Lesetext:
<<<<
Sofortimplantationen im Fokus

Aus Patientensicht erscheint der Fall zumeist klar: Lässt sich direkt im Anschluss an die Extraktion auch die Implantation vornehmen und somit eine Operation einsparen, ist dies eine attraktive Option. Doch welche Auswirkungen hat eine Sofortimplantation auf die periimplantären Gewebe und wie lässt sich diese Technik im Vergleich zur verzögerten oder gar späten Implantation bewerten? Der folgende Blick auf eine Studienauswahl soll diese Frage beantworten.

In ihrer Querschnittsanalyse untersuchten Parvini et al. die Prävalenz periimplantärer Erkrankungen nach Sofortimplantation und Sofortbelastung. 47 teilweise zahnlose Patienten mit einer Gesamtanzahl von 64 Implantaten wurden in die Analyse einbezogen. Bei allen Probanden kam ein standardisiertes chirurgisches und prothetisches Protokoll zum Einsatz (u.a. lappenlose atraumatische Extraktion, Bone-Level-Implantate mit Platform-Switch, provisorische Sofortversorgung mit verschraubten Abutments und Kronen aus Bis-Acrylat-Komposit). Im Anschluss an die zwischen 2008 und 2017 durchgeführten chirurgischen Eingriffe betrug die durchschnittliche Insertionsdauer 2 bis 10 Jahren (4,23 ± 1,7 Jahre).

Bei ihrer klinischen Evaluation erfassten die Forscher neben dem Plaque-Index und BOP auch Sondierungstiefen, Weichgewebsrezessionen, Suppuration, Breite der keratinisierten Mukosa und Implantatmobilität. Bei klinischen Anzeichen periimplantärer Entzündungen wurden zudem Panoramaschichtaufnahmen angefertigt, mit deren Hilfe eventuelle Veränderungen des marginalen Knochenniveaus detektiert wurden.
>>>>
Arbeitsauftrag A: Schreiben Sie aus dem Text über Sofortimplantationen einen Abschnitt wörtlich ab. Setzen Sie bei den Worten „In ihrer Querschnittsanalyse“ ein und enden Sie nach „Jahren (4,23 ± 1,7 Jahre).“.
Arbeitsauftrag B: Führen Sie den Text über Sofortimplantationen im Anschluss an seinen letzten Satz weiter.

Datenauszug:
<<<<
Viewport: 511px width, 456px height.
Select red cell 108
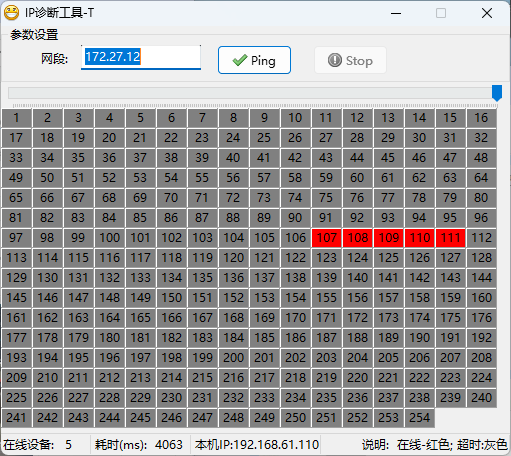(x=357, y=238)

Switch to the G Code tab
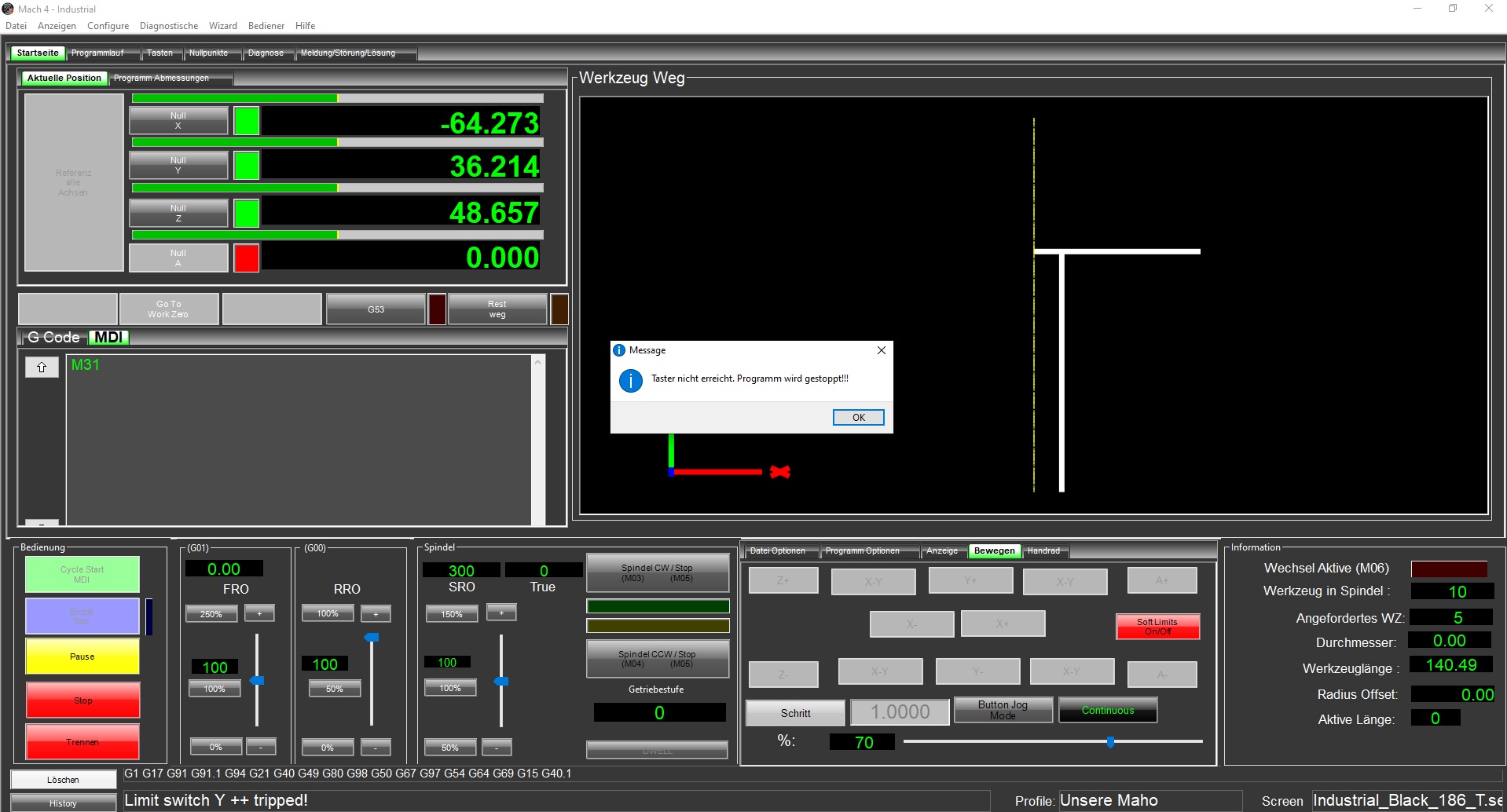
>>>>
Schriftliche Antwort A:
In ihrer Querschnittsanalyse untersuchten Parvini et al. die Prävalenz periimplantärer Erkrankungen nach Sofortimplantation und Sofortbelastung. 47 teilweise zahnlose Patienten mit einer Gesamtanzahl von 64 Implantaten wurden in die Analyse einbezogen. Bei allen Probanden kam ein standardisiertes chirurgisches und prothetisches Protokoll zum Einsatz (u.a. lappenlose atraumatische Extraktion, Bone-Level-Implantate mit Platform-Switch, provisorische Sofortversorgung mit verschraubten Abutments und Kronen aus Bis-Acrylat-Komposit). Im Anschluss an die zwischen 2008 und 2017 durchgeführten chirurgischen Eingriffe betrug die durchschnittliche Insertionsdauer 2 bis 10 Jahren (4,23 ± 1,7 Jahre).

Schriftliche Antwort B:
Nur selten Fälle von Periimplantitis

Auf Patientenebene konnten bei 38,3 % der Probanden ließen sich gesunde periimplantäre Verhältnisse feststellen. Bei den übrigen 61,7 % diagnostizierten die Forscher periimplantäre Erkrankungen. Die Mehrzahl dieser Fälle (57,5 %) zeigte eine periimplantäre Mukositis, lediglich 4,2 % der Probanden wiesen eine Periimplantitis auf. Auf die Implantatebene übertragen konnten in 48,5 % der Fälle gesunde periimplantäre Verhältnisse detektiert werden. Ebenfalls 48,5 % der Implantate waren von periimplantärer Mukositis betroffen, 3 % von Periimplantitis.

Auf Basis dieser Erkenntnisse und vor dem Hintergrund der dieser Studie zugrundeliegenden Einschränkungen kommen die Autoren zu dem Schluss, dass Sofortimplantation und Sofortbelastung mit einer hohen Erfolgsrate nach zwei bis zehn Jahren in Verbindung stehen.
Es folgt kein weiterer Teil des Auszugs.